Data to use:
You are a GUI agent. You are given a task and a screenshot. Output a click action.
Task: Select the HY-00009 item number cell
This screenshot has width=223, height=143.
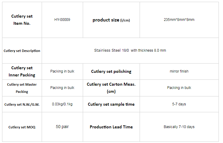coord(62,20)
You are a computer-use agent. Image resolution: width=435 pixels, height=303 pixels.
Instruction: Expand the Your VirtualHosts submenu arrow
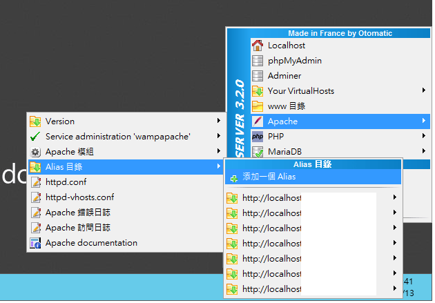pyautogui.click(x=423, y=91)
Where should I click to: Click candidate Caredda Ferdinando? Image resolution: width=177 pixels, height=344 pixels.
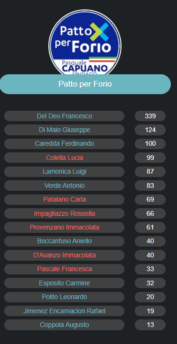coord(64,144)
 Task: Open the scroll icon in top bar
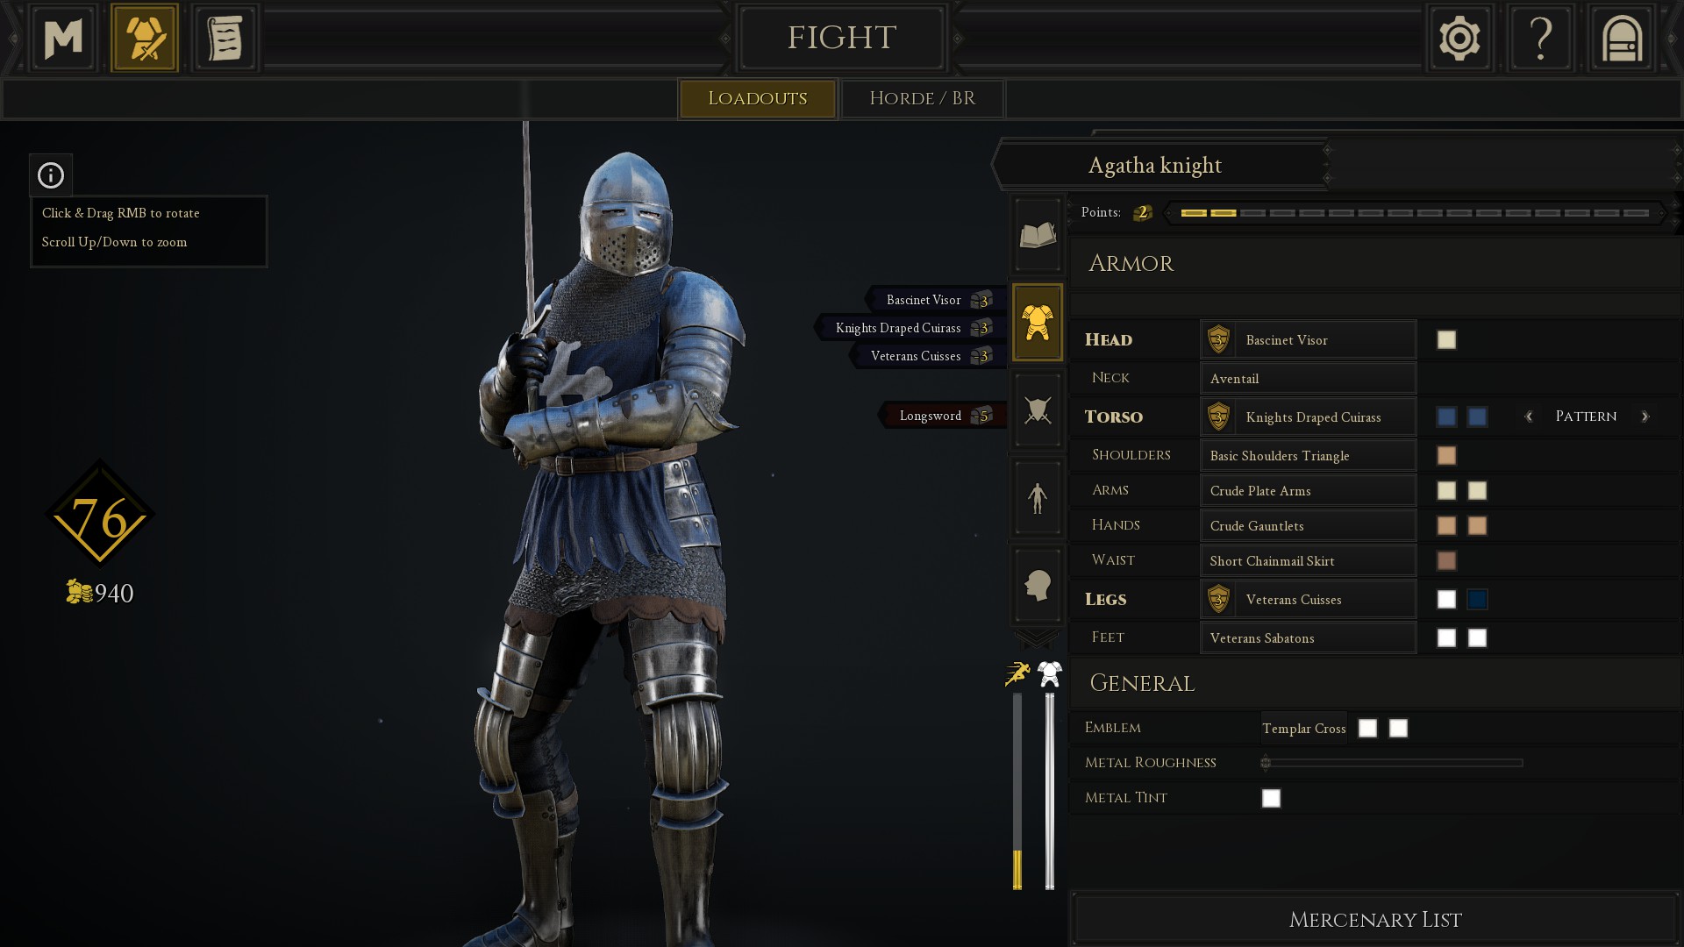coord(225,38)
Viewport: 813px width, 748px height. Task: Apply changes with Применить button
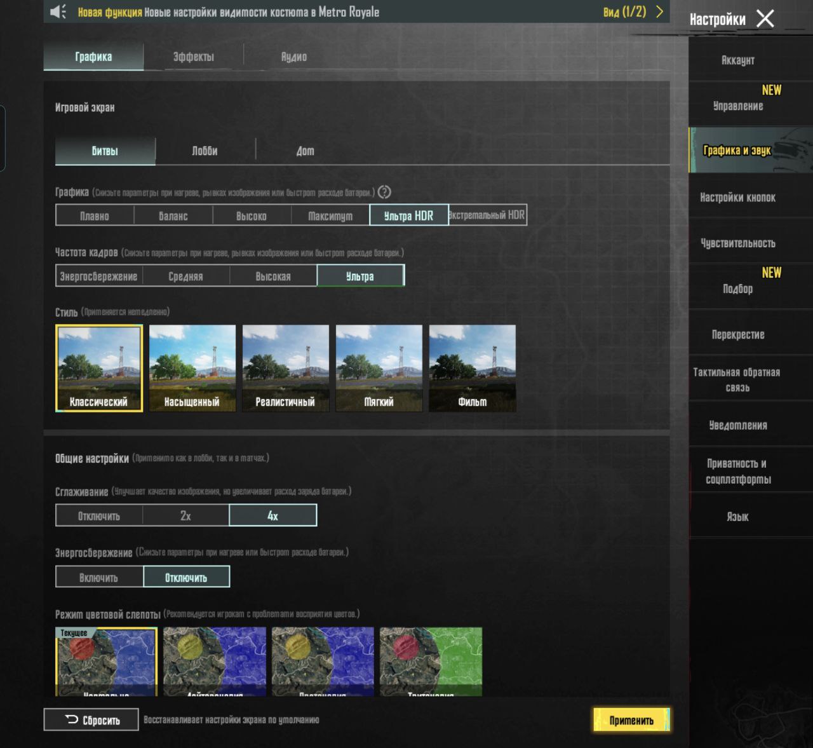[x=631, y=720]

Aim of the exercise:
Which lines of the data contain the string "agent"? Copy each one.

Written answer:
You are a GUI agent. You are given a task and a screenshot. Output a click action.
You are a computer-use agent. Image resolution: width=435 pixels, height=303 pixels.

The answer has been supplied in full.